Copy the lines running from the one that contains "This screenshot has" to the end of the entries below, exactly and with no pictures.
[[ Supplied data, beginning ]]
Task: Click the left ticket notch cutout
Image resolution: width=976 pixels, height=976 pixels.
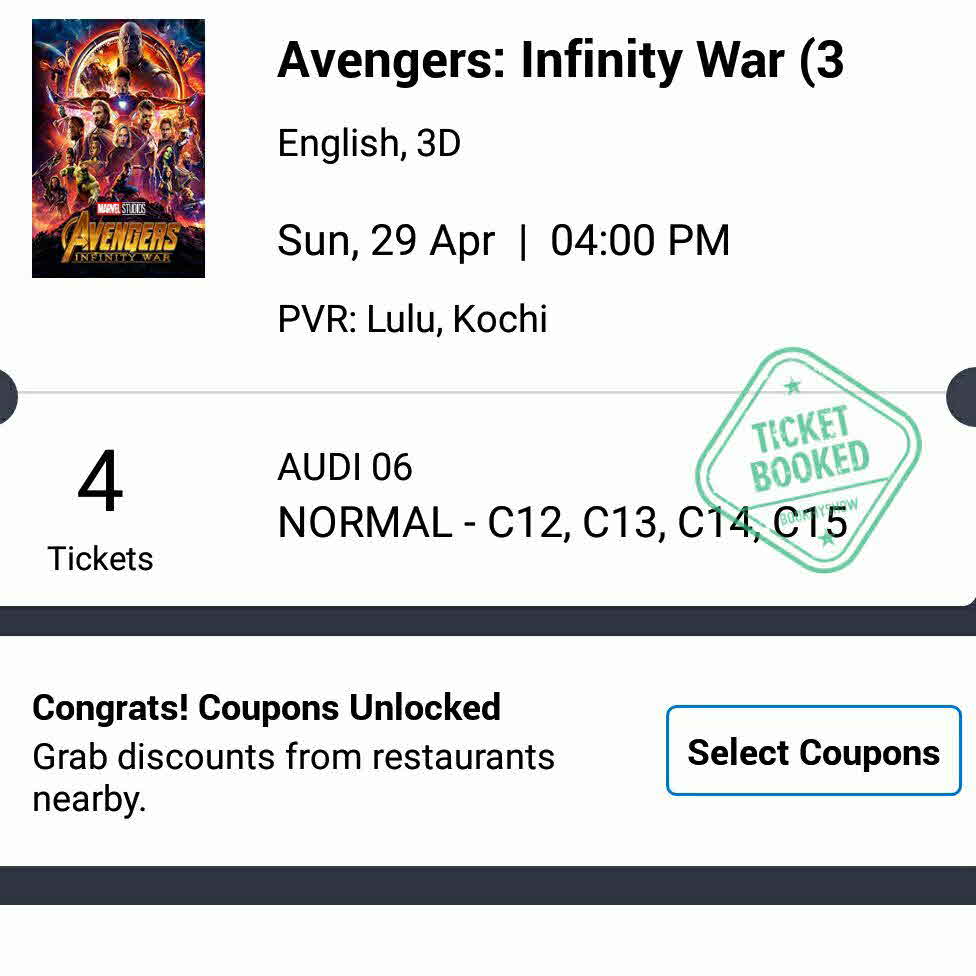Action: point(7,397)
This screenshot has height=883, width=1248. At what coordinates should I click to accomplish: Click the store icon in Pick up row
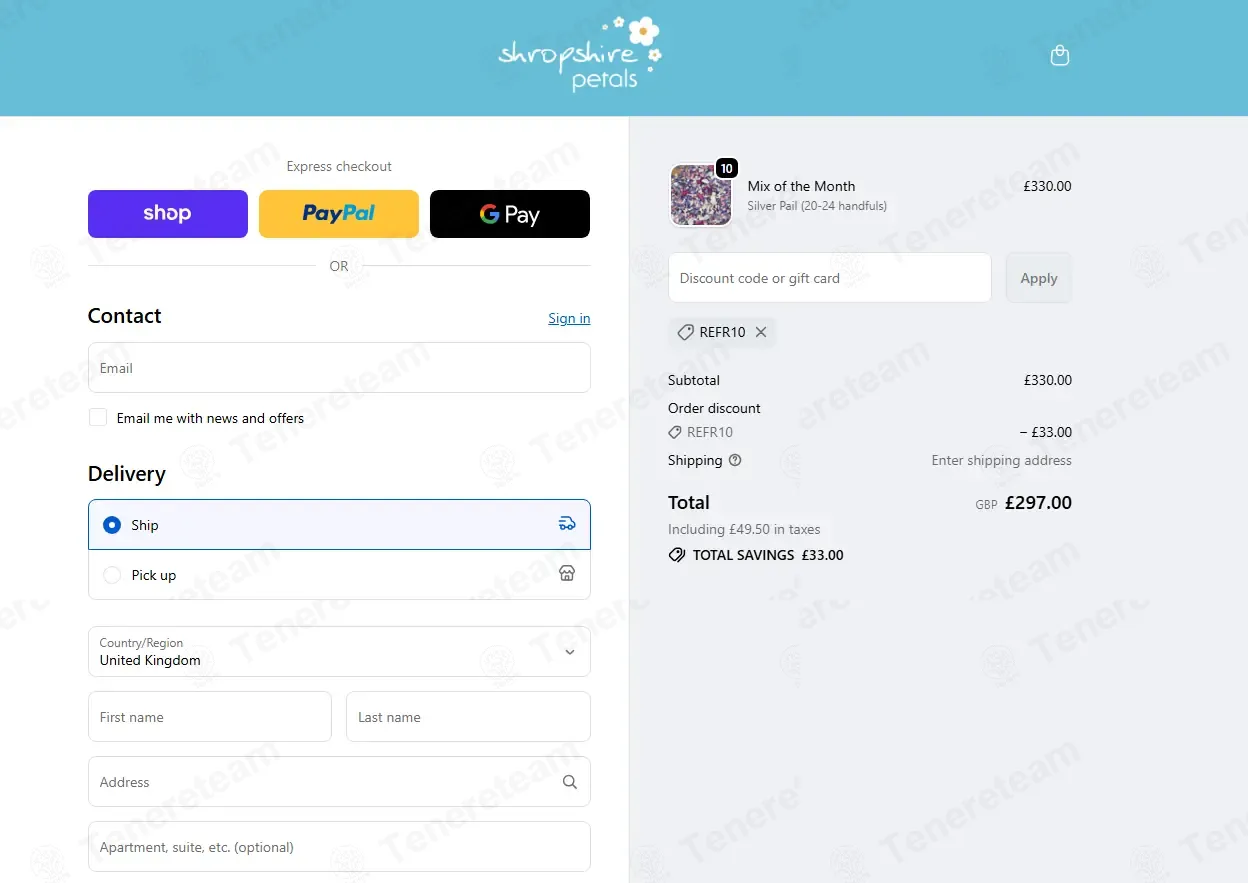pos(567,574)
[[ Supplied data, end ]]
> _Answer area_
This screenshot has height=883, width=1248. At what coordinates should I click to accomplish: Click the store icon in Pick up row
pos(567,574)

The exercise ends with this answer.